PHP only supports signed integers.
 [2005-04-13 22:54 UTC] derick@php.net
try printf("%u") though to print it - that would work...
 [2005-04-13 23:01 UTC] ieure@php.net
While PHP may only support signed integers, the manual for 
pack() clearly states, regarding the 'N' format: 
 
"unsigned long (always 32 bit, big endian byte order)" 
 
But it returns a signed int when using this format, 
contrary to the documentation. 
 
There's obviously some sort of internal PHP state regarding 
the signedness of a particular value, since it's capable of 
correctly representing the unsigned value. It just seems 
that unpack() is doing something wrong here.
 [2005-04-13 23:07 UTC] derick@php.net
Yes, but echo will show the signed representatation. This is *not* a bug, use printf("%u") to show the unsigned version.
 [2005-04-13 23:14 UTC] ieure@php.net
It has nothing do with "echo showing the signed version." 
If that were the case, it would output the same (negative) 

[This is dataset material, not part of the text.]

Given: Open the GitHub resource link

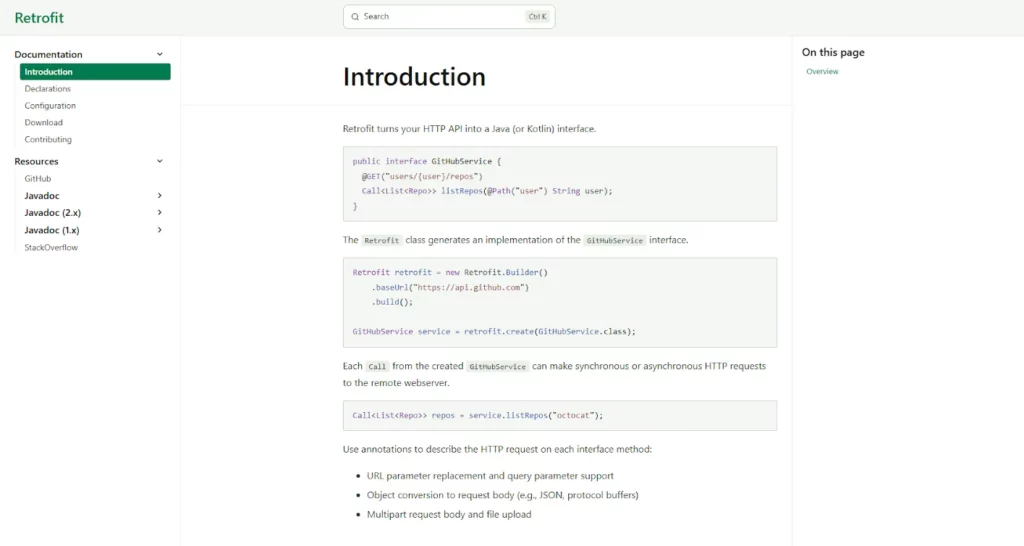Looking at the screenshot, I should coord(38,178).
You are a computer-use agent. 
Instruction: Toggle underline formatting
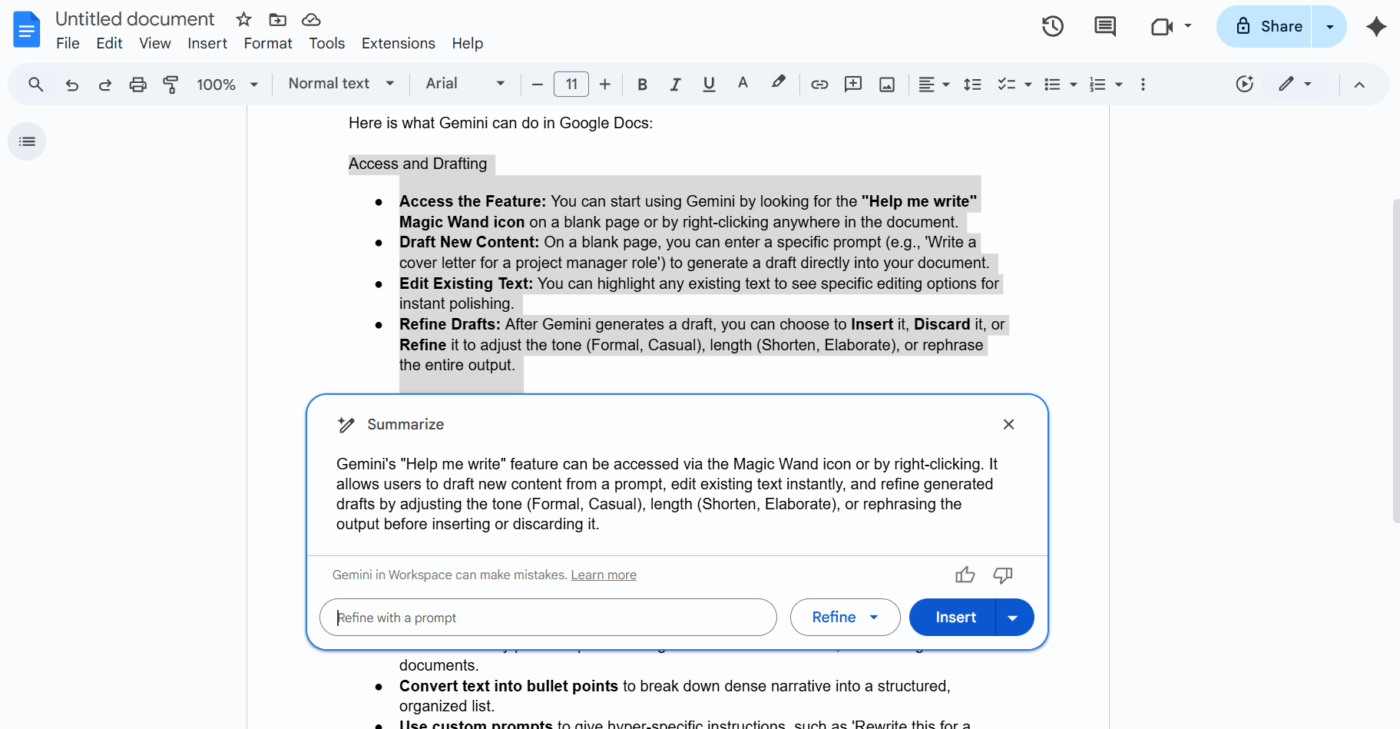click(x=709, y=84)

number when you echo $before as well. 
 
It's PHP /using/ the signed version. For example:    
    
$test[$before] = 'It works!';    
if (isset($test[$after])) {    
    echo "It works!\n";   
} else {   
    echo "It doesn't work!\n";  
}  
  
$before and $after are /not/ the same value to PHP. Nothing 
to do with echo.
 [2005-04-13 23:58 UTC] sniper@php.net
RTFM.. (for pack() function)

 [2005-04-13 23:59 UTC] derick@php.net
And it's still not a bug.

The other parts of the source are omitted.